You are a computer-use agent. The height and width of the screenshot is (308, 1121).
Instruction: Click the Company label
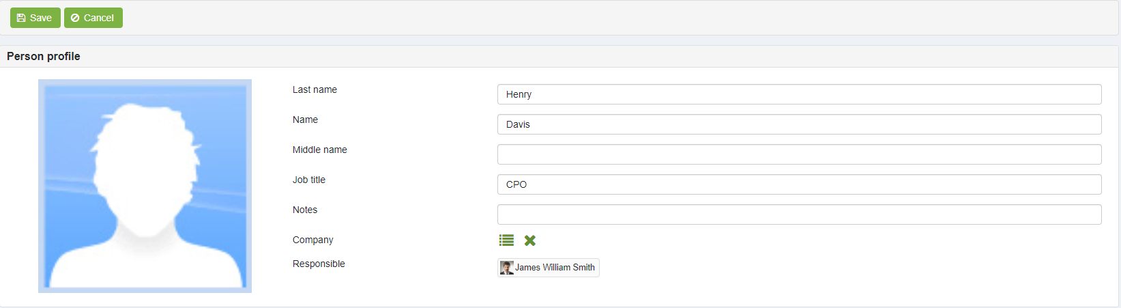[313, 240]
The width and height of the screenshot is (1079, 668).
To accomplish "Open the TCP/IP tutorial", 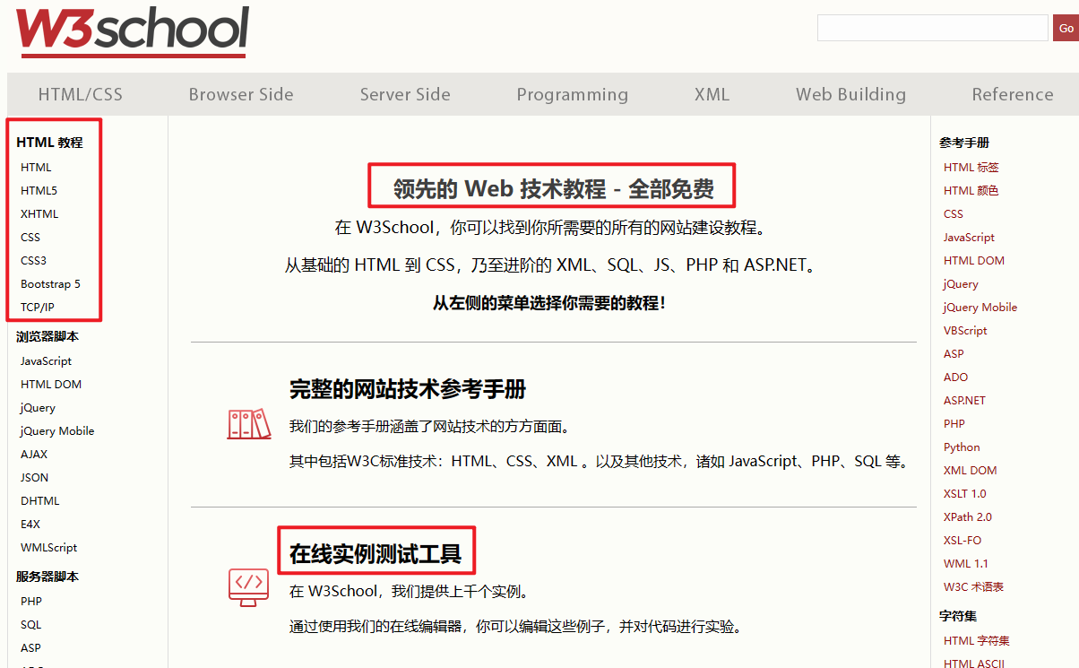I will click(39, 307).
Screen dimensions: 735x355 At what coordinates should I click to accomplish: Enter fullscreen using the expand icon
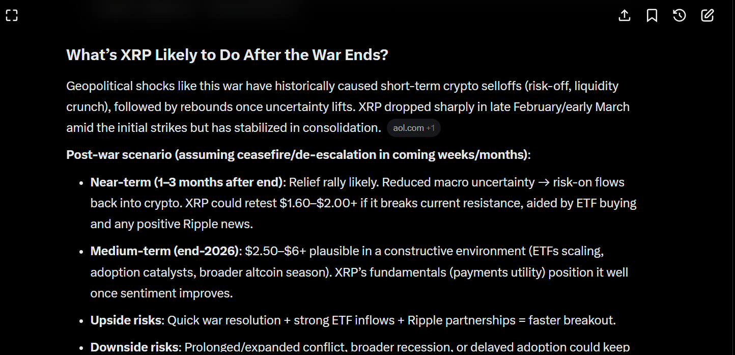pos(12,15)
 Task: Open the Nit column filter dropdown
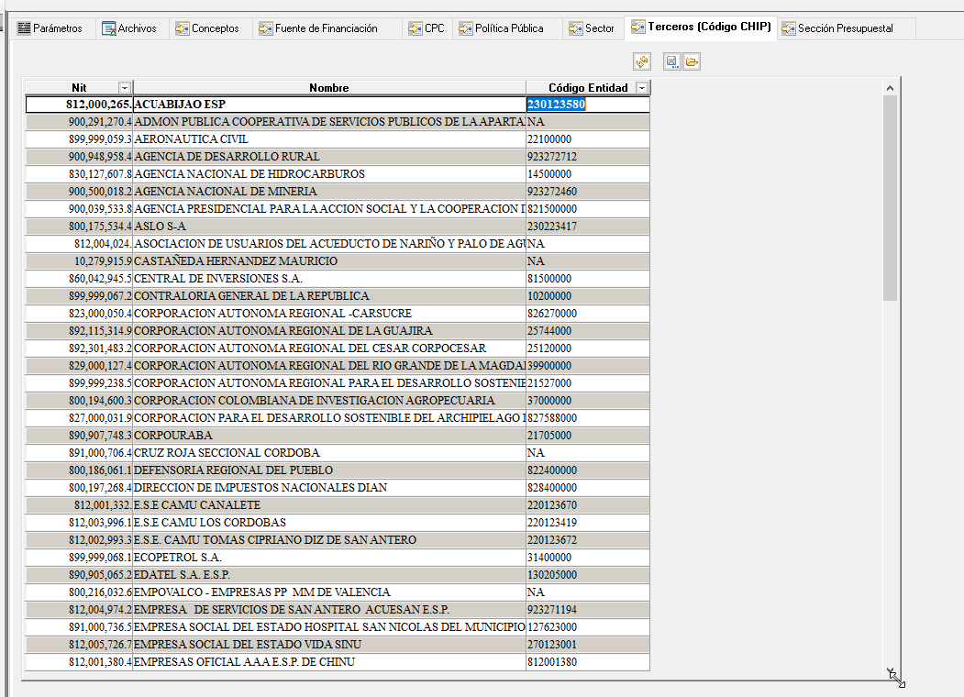tap(125, 88)
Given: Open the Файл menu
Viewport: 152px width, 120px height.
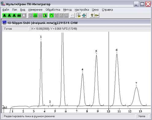Looking at the screenshot, I should click(6, 10).
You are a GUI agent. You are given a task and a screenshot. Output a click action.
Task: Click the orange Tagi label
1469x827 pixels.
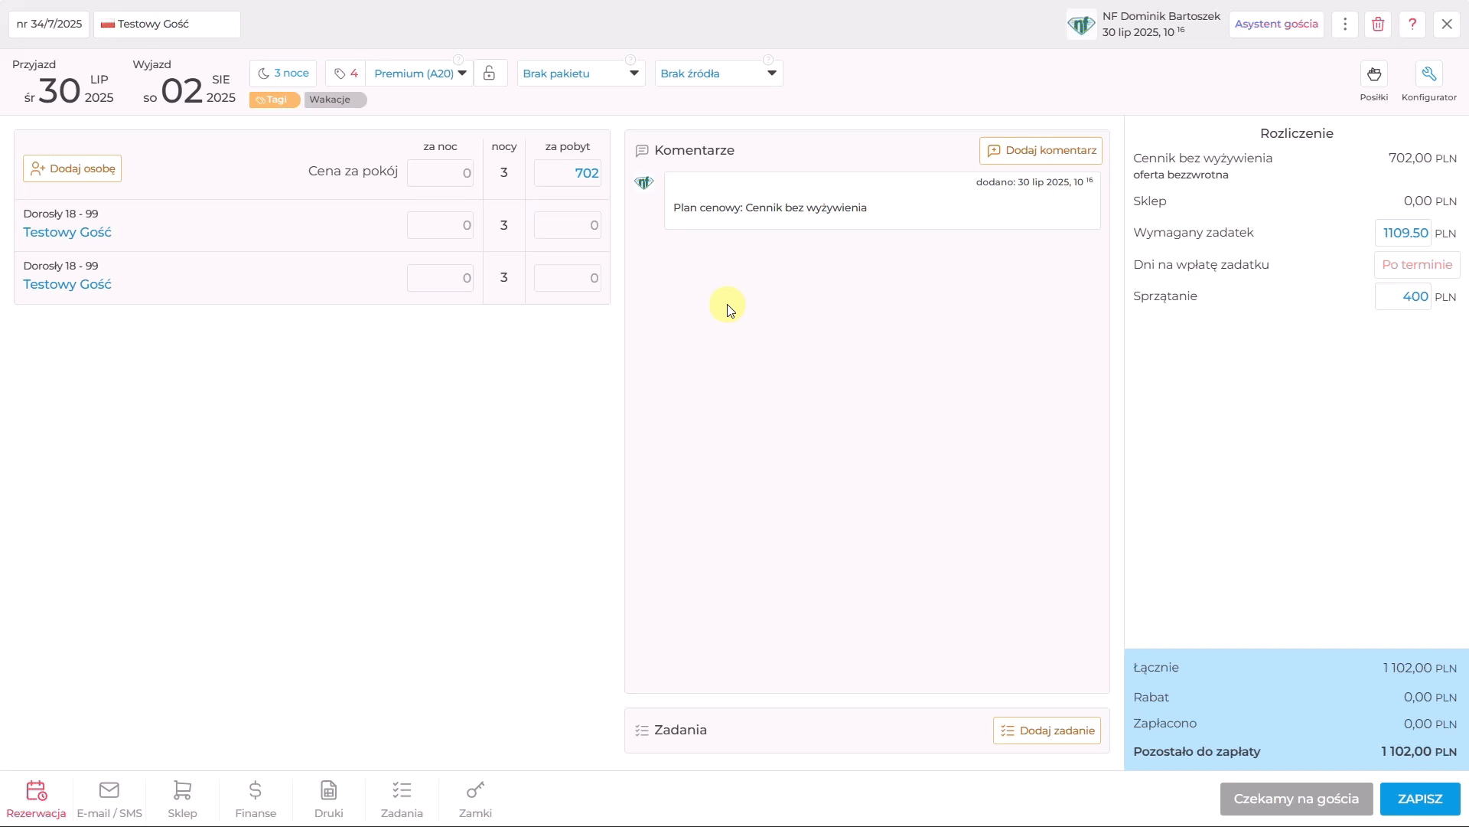pos(274,100)
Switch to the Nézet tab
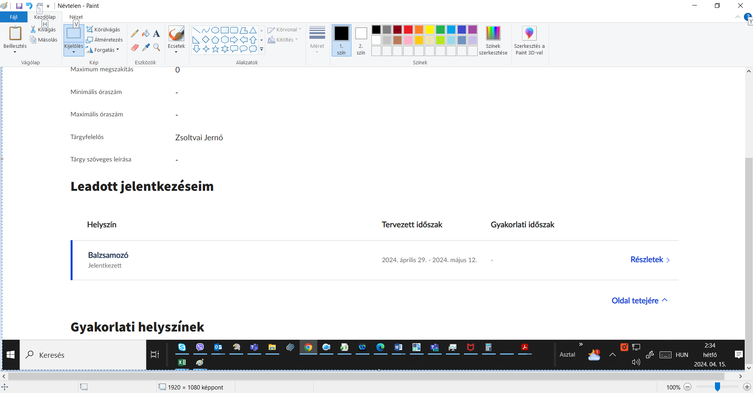753x393 pixels. pyautogui.click(x=76, y=17)
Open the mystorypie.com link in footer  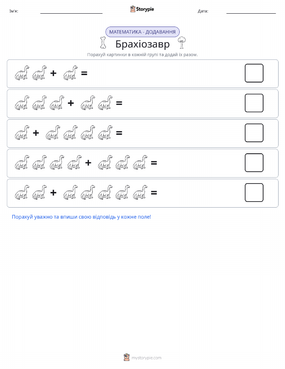(146, 358)
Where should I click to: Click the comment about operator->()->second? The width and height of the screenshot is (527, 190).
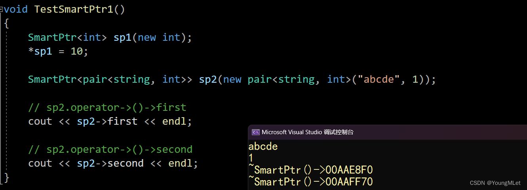(110, 149)
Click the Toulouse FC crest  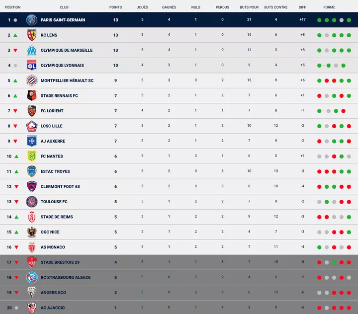point(32,202)
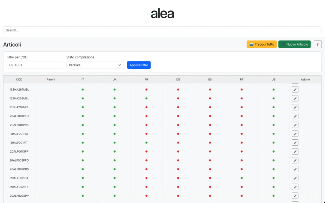
Task: Click edit pencil for 13SHA267MEL row
Action: 295,90
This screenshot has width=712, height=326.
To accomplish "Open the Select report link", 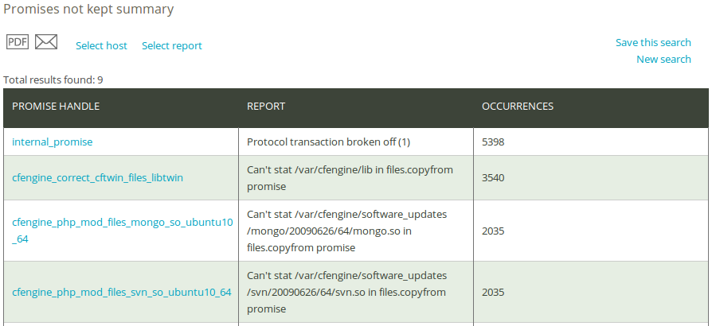I will (172, 46).
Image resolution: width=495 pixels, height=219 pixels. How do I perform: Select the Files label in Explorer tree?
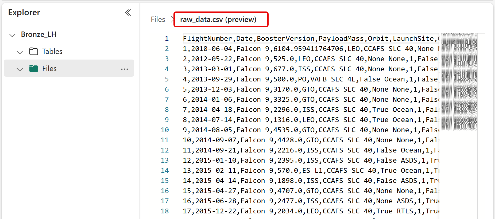[49, 69]
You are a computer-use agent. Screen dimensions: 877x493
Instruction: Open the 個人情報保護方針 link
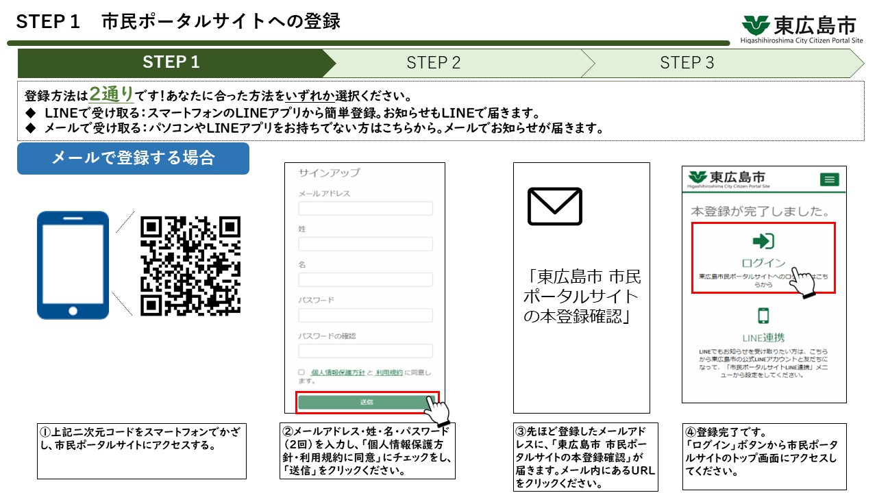click(338, 372)
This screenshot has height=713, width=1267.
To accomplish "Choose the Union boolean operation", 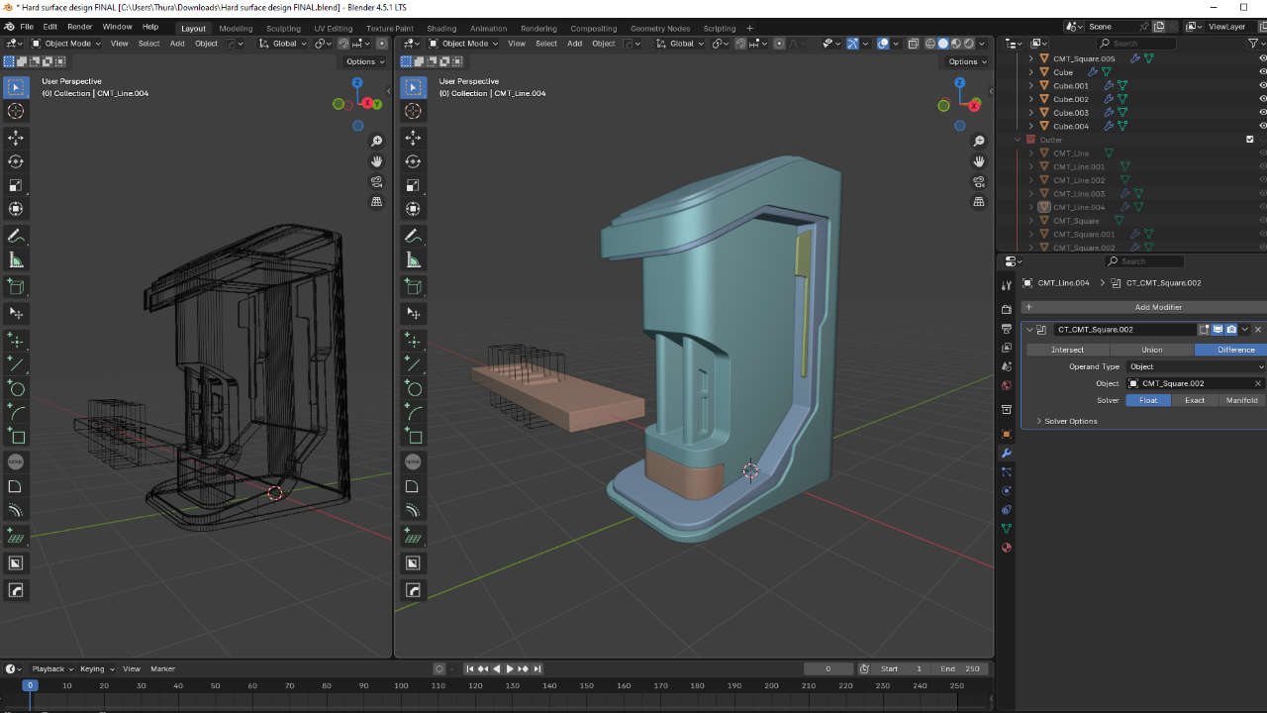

- _WORK REQUIRED_: Find how many lines contain "This" in the data. Write that number and nothing else.

- _WRITTEN SOLUTION_: 2